Fußball Glosse

My home is my castle? Ein Phänomen dankt ab

Stadtleben | aus FALTER 48/14 vom 26.11.2014

Der Kurier hat vorige Woche etwas Erstaunliches aufgedeckt: In der österreichischen Bundesliga gibt es keinen Heimvorteil mehr. Nach 15 Runden hatten die Mannschaften auswärts exakt gleich viele Punkte wie daheim geholt. Der Heimvorteil war immer schon ein schwer zu erklärendes Phänomen, ähnlich "psycho" wie die Rapid-Viertelstunde oder das ungeschriebene Gesetz, wonach der Gefoulte nicht selbst den Elfmeter schießen sollte. Warum es im eigenen Stadion leichter sein soll, Tore zu schießen, liegt ja nicht unbedingt auf der Hand.

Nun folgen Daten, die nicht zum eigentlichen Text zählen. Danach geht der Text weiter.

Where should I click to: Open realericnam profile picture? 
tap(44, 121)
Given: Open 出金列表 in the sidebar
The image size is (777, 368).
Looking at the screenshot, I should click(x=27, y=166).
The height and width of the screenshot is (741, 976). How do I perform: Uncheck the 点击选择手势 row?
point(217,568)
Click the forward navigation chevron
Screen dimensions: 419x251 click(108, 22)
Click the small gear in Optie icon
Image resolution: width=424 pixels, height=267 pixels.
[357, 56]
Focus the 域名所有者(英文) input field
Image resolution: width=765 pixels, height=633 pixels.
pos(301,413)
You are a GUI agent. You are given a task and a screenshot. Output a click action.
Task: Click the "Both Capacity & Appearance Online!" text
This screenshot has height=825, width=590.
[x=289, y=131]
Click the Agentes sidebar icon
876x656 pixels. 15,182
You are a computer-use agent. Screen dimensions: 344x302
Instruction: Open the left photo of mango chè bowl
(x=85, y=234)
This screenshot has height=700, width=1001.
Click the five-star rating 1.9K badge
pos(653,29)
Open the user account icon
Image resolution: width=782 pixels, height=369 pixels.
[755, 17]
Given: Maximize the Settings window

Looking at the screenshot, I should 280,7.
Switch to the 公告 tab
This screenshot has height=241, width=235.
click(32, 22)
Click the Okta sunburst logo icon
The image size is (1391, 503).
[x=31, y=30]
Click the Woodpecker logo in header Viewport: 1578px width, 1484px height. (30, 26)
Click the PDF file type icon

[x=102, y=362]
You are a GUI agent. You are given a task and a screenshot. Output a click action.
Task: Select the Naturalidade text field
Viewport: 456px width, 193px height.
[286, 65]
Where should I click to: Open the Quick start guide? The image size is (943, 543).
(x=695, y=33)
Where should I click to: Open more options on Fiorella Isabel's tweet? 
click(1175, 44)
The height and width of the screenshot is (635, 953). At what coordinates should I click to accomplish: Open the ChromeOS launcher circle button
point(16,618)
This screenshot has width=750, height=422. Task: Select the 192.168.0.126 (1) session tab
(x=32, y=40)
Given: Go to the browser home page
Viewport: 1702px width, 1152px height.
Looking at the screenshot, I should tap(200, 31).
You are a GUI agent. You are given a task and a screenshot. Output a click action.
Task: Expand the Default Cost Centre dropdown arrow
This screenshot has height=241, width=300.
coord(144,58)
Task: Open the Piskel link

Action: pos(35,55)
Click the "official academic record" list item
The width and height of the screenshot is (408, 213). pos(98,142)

Okay, man kennt den Platz besser - aber Gras bleibt Gras, und das Tor ist überall gleich groß. Sicher, daheim hat man die Fans auf seiner Seite - aber kann das nicht auch störend sein? Noch ist Österreich ein Einzelfall. Aber was passiert, wenn es den Heimvorteil auch im Rest der Welt einmal nicht mehr gibt? Kein Problem, der Fußball kann auch ohne gut leben. Nur die Auswärtstorregel müsste dann wohl abgeschafft werden.